| THE PROBLEM |
Duplicate the rows beginning with the line that contains "The height and width of the screenshot is (766, 1352)." and continuing through the end of the rows, reproducing each line without any change.

| RECORDED DATA |
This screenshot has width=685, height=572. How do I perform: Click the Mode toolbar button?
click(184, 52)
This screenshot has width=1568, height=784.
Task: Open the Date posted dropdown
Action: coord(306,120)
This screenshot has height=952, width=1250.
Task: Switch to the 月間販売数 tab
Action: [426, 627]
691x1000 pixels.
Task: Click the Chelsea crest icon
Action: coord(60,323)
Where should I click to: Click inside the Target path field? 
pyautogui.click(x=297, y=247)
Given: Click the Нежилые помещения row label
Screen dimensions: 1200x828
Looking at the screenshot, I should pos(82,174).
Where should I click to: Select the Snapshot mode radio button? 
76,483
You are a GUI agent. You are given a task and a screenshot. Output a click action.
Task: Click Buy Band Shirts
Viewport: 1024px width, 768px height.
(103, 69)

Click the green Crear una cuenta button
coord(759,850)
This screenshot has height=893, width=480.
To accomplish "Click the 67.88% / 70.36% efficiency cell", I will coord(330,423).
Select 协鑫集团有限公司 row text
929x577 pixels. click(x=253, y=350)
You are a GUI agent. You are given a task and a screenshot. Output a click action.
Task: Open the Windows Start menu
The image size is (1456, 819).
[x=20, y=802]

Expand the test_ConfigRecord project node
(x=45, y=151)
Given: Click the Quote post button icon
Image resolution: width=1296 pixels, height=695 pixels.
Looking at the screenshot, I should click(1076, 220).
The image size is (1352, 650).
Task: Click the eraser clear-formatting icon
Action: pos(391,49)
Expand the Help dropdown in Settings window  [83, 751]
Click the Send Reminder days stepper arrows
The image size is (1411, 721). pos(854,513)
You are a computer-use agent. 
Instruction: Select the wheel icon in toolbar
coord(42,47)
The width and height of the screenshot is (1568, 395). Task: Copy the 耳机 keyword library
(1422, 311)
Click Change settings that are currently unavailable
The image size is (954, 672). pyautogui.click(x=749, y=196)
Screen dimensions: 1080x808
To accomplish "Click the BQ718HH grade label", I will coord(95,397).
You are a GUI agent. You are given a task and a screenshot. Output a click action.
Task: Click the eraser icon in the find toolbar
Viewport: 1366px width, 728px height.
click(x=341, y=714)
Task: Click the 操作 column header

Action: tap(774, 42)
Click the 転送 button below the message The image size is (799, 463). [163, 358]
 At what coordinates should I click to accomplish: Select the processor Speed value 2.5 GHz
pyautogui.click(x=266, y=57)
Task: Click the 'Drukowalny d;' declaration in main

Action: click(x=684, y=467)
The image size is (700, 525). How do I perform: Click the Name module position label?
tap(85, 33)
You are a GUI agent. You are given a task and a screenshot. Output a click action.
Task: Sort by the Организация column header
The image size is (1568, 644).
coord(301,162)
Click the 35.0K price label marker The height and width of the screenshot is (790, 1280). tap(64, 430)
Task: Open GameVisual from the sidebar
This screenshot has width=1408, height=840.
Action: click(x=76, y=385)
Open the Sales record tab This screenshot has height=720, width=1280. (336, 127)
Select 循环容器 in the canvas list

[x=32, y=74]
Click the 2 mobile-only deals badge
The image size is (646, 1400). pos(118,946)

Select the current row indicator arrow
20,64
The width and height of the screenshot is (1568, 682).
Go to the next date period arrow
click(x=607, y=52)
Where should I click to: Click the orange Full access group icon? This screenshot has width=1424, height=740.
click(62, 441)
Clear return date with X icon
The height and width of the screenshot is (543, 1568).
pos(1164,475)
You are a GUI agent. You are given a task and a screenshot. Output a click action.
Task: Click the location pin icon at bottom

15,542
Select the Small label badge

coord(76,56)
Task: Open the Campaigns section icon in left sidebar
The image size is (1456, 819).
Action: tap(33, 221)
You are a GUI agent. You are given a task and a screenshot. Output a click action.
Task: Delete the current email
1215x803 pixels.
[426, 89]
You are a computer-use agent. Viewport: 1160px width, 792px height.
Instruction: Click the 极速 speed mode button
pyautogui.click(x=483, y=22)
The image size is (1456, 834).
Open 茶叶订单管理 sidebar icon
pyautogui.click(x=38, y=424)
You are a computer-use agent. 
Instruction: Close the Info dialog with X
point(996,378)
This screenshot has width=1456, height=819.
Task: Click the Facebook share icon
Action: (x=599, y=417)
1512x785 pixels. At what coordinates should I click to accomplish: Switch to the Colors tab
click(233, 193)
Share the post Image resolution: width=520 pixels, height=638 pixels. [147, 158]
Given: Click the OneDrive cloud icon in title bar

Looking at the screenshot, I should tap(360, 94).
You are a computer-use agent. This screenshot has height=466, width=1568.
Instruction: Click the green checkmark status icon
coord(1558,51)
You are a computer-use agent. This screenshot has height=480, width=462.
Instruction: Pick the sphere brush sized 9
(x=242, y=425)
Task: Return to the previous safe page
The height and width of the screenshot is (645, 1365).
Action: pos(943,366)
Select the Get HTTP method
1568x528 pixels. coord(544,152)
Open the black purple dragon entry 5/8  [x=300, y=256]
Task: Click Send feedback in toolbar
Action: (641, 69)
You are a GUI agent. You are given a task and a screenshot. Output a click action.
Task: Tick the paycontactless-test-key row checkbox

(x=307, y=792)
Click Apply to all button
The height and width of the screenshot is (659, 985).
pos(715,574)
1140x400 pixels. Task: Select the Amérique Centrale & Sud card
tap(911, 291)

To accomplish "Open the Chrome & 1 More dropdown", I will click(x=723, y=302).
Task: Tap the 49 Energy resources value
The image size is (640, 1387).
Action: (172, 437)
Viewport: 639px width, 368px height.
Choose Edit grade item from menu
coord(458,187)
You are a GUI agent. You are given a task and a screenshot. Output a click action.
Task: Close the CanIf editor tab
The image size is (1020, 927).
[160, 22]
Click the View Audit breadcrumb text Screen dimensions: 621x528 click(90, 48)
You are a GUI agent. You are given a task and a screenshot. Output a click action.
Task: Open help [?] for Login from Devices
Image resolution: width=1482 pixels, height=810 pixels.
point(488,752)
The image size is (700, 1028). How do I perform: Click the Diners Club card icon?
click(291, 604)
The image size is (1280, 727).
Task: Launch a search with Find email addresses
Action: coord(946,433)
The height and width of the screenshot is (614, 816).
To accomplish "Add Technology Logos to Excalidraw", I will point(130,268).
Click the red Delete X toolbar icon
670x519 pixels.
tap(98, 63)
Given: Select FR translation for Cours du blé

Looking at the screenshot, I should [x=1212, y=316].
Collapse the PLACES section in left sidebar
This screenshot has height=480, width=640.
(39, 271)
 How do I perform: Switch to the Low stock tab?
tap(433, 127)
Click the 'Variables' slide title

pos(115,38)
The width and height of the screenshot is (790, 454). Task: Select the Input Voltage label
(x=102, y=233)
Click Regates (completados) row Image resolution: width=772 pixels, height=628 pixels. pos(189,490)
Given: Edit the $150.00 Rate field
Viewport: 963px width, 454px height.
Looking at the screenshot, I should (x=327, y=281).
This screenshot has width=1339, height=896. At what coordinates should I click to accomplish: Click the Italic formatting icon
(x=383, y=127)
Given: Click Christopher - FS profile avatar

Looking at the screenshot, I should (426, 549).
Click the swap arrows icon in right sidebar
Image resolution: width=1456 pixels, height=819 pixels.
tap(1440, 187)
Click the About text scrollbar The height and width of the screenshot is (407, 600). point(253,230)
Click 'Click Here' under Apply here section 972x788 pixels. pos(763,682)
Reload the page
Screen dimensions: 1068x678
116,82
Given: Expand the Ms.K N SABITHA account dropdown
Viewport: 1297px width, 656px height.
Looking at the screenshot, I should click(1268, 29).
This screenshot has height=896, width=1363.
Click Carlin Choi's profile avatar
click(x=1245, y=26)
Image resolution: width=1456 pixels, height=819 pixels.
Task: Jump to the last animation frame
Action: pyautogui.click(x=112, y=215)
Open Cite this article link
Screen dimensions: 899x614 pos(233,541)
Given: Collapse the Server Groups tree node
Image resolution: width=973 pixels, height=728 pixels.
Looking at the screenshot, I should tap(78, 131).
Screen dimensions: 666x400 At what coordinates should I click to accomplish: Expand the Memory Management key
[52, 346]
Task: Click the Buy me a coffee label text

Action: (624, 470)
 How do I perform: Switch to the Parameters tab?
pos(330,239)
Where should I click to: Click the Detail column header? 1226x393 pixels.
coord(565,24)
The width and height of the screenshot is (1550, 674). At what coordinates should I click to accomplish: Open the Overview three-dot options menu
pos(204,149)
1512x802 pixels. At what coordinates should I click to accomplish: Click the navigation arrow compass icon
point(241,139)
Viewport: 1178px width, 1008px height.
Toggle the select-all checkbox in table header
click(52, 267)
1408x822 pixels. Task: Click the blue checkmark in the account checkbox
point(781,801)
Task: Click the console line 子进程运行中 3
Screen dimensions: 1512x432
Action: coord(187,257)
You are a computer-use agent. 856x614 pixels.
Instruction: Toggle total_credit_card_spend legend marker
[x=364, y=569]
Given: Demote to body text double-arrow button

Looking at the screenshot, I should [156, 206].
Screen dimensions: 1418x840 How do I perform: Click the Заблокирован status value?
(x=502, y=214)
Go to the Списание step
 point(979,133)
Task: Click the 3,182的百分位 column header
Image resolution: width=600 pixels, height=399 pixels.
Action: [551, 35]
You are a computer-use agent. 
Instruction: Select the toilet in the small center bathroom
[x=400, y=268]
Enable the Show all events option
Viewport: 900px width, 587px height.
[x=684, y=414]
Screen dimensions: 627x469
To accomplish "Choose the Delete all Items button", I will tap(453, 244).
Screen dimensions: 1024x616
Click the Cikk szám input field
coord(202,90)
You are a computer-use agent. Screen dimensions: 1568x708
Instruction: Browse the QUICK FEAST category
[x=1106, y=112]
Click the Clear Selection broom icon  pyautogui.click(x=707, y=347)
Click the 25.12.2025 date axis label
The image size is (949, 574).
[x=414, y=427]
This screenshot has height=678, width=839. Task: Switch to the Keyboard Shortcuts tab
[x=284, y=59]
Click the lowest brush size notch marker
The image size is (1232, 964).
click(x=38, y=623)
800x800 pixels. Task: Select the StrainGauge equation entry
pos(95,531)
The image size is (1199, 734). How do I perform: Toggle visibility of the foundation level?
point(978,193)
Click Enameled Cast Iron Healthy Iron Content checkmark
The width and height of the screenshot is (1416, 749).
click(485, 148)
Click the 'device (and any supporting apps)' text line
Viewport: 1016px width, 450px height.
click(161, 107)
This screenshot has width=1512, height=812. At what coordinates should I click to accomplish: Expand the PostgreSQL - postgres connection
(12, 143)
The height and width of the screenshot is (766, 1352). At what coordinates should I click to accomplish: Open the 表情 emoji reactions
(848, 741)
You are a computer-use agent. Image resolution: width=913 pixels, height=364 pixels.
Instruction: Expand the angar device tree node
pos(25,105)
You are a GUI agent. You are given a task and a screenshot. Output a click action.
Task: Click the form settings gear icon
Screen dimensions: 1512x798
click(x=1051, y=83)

| EXERCISE RESULT |
The height and width of the screenshot is (766, 1352). At what coordinates should I click to accomplish: Open the 表情 emoji reactions
(848, 741)
You are a computer-use agent. Image resolution: width=913 pixels, height=364 pixels.
Instruction: Expand the angar device tree node
pos(25,105)
You are a GUI agent. You are given a task and a screenshot. Output a click action.
Task: Click the form settings gear icon
Screen dimensions: 1512x798
click(x=1051, y=83)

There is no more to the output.